Ok, please response with links if at all possible to case law or something else official that might help me out. Heres the deal: An employee works for a company that uses xyz.com as its domain name. The employee received an email address while employeed there. The employee was terminated. The email account was deleted. The website is setup in such way that all emails that don't corespond to a valid email account get forwarded to .... so in this case go to which is monitored. Does the employee have any rights to the account or any emails that may still come in to it? Thanks so much!!! -JRW
I don't have time to lookup URL's to post for specific examples but with a little Google you'll find this is related to privacy rights over email contents through a work provided email account, and the courts constantly uphold that the employer provides email access as a tool for the employee to do their job with, however the employer owns that tool and may do as they please with it. So basically no, the former employee isn't going to have any rights to the account at all. Just search Google for "employee privacy and email" and you should find tons of information related to your questions.

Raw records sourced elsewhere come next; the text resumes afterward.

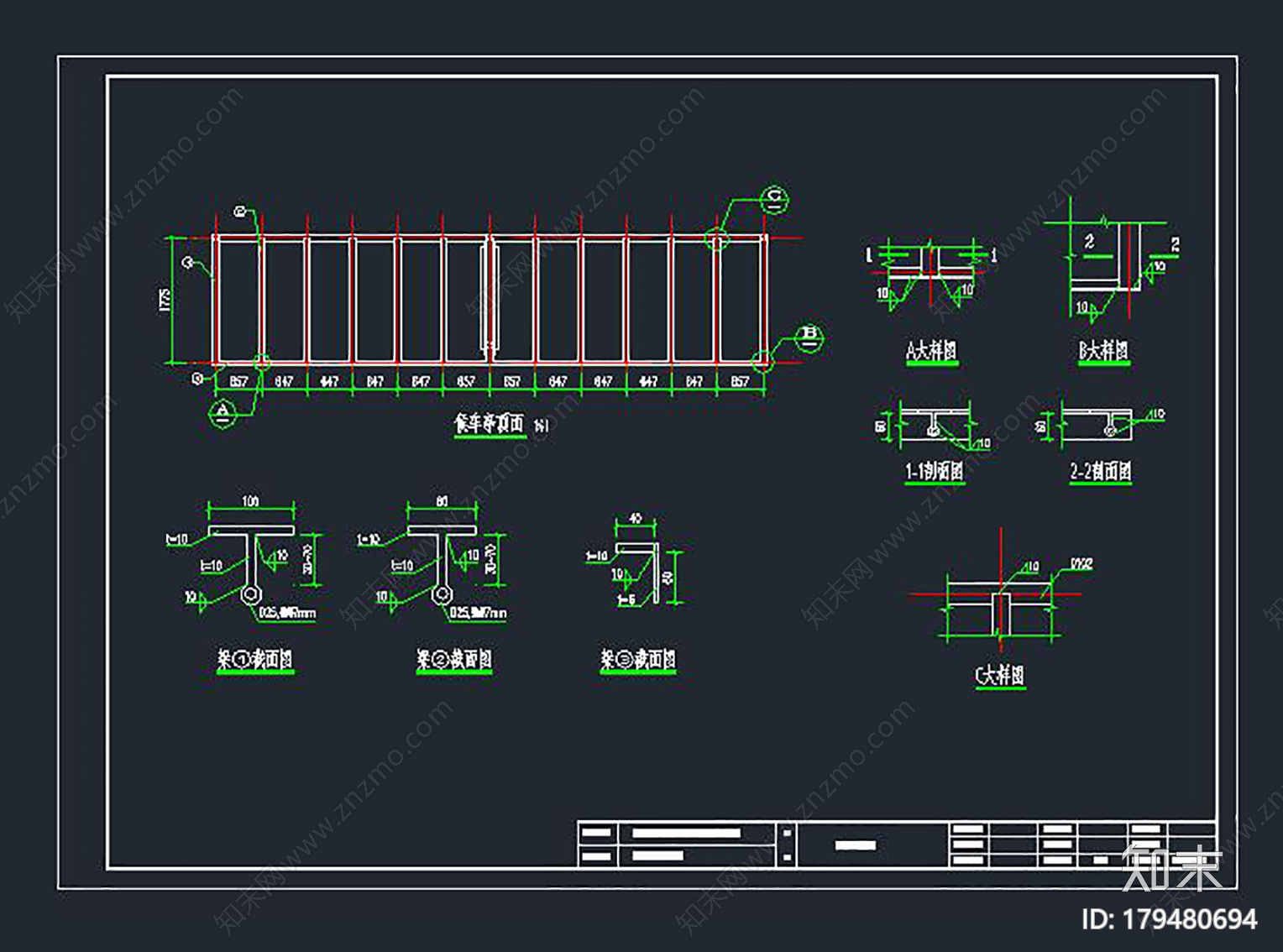Image resolution: width=1283 pixels, height=952 pixels.
Task: Click the 1775 vertical dimension text
Action: point(165,300)
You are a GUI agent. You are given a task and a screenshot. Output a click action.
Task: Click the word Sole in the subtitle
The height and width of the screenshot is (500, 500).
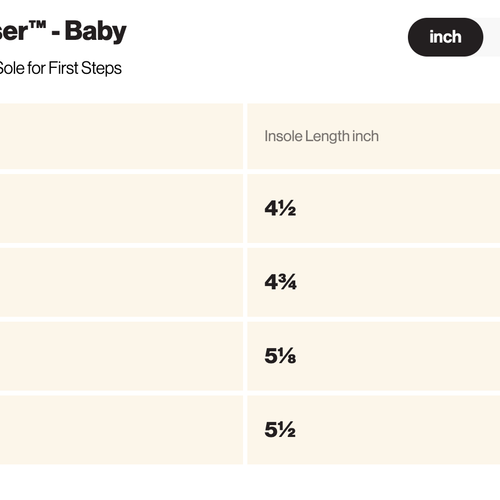12,68
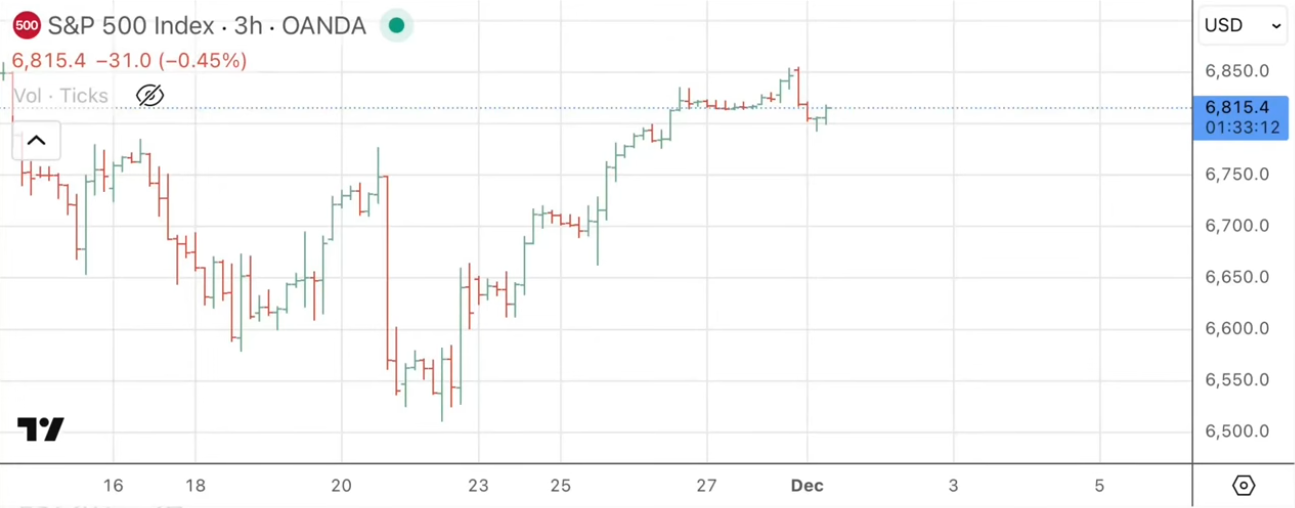Open the USD currency dropdown
1295x508 pixels.
[x=1243, y=26]
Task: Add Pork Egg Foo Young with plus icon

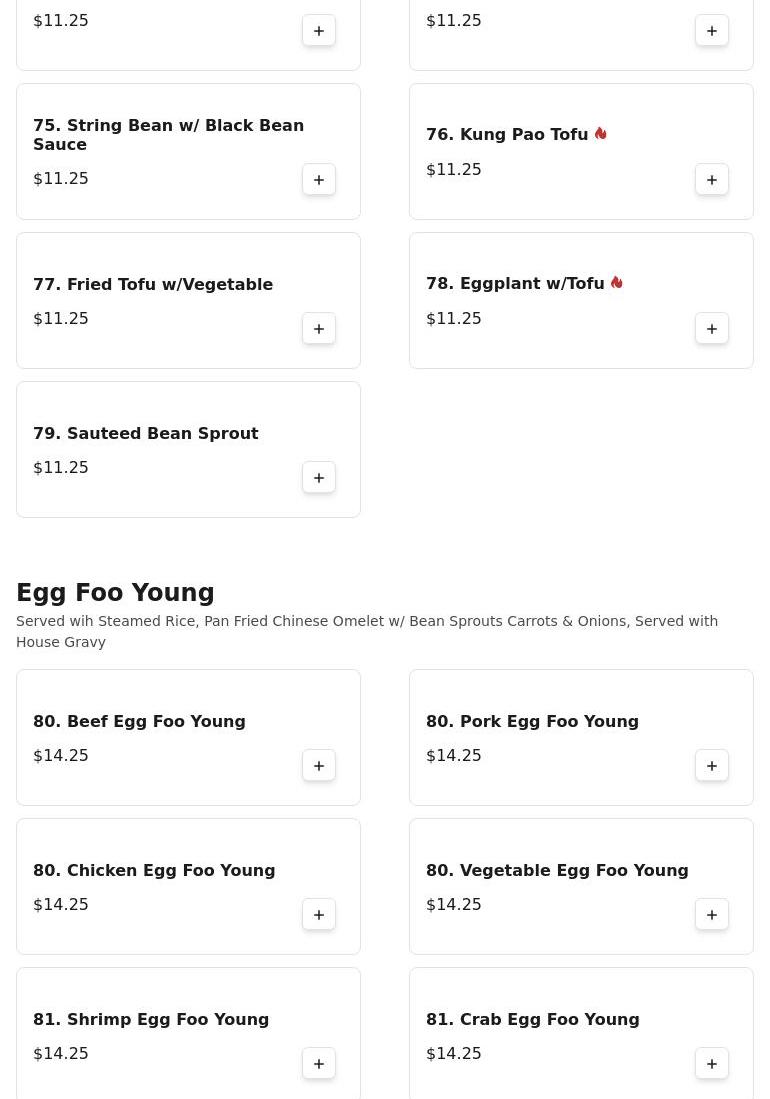Action: pyautogui.click(x=712, y=766)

Thanks for the reply. I have found links having to due with privacy. Thats not really the problem here. He thinks we should have to send all the emails to him that come addressed to him... that we are 'stealing' his business! -JRW
But it's really the same issue in my eyes. As an employer you provided Internet and email access as a business tool. Once an employee leaves your company he/she has no further rights to that tool. If you own a garage that has hydraulic lifts installed in the work bays for jacking cars up, and a mechanic quits working for you he wouldn't have any claims to those lifts if he wanted to continue working on cars from his backyard... they're your tools. Same concept with email accounts. The company owns them. That's why individuals always lose court cases involving privacy in work emails, and I really believe the same principals are at work here with your situation. If it were me I'd tell him to bug off, but archive any messages that do come addressed to him just in-case he would be silly enough to push the issue into court. Good luck with it.